#### Problema a resolver
Diga se cada afirmação a seguir está de acordo com o trecho sobre seu Raimundo, respondendo sim ou não e citando literalmente as palavras do trecho que decidem cada caso. 1. A Lei de Gestão de Florestas Públicas é de 2006. 2. Seu Raimundo foi o primeiro a falar na reunião. 3. Seu Raimundo diz ter medo sobretudo por si mesmo.

#### Trecho da página
....
Seu Raimundo foi o último a pegar no microfone, depois de mais de quatro horas de reunião: “Vão desculpando, porque eu não sei falar direito. Eu me preocupo com a minha comunidade, porque a gente tinha muito peixe e hoje não tem mais. Tenho medo, não por mim, que já estou velho, mas por meus filhos e netos”.
A humildade não esconde que seu Raimundo é profundo conhecedor da região que deve integrar o regime de concessões florestais, a Floresta Nacional Saracá-Taquera. A Lei de Gestão de Florestas Públicas (LGFP), de 2006, permite que empresas explorem produtos e serviços florestais em Unidades de Conservação (UC) de uso sustentável. Esses mesmos recursos, desde muito antes que tal possibilidade fosse ao menos cogitada, foram e são usados por seu Raimundo como forma de subsistência, na comunidade Sacará, à margem do igarapé de mesmo nome. Da última vez em que uma empresa se instalou na vizinhança, praticamente se acabaram os peixes.
....
#### Material fornecido
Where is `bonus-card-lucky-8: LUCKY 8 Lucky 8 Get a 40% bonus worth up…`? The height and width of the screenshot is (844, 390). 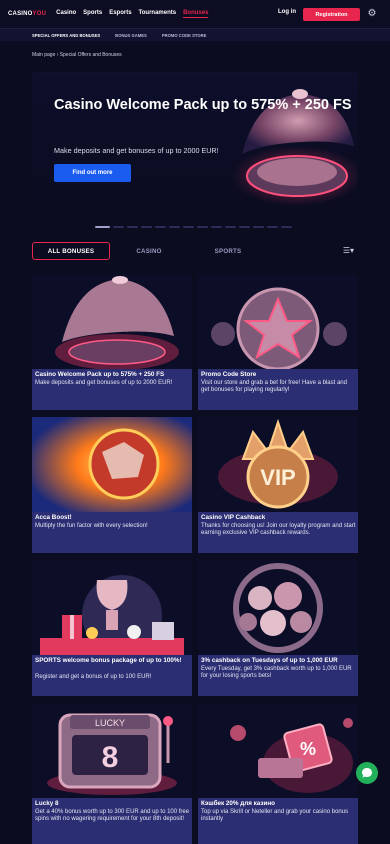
....
#### Resposta da tarefa
1. Sim: “A Lei de Gestão de Florestas Públicas (LGFP), de 2006”.
2. Não: “Seu Raimundo foi o último a pegar no microfone”.
3. Não: “Tenho medo, não por mim, que já estou velho, mas por meus filhos e netos”.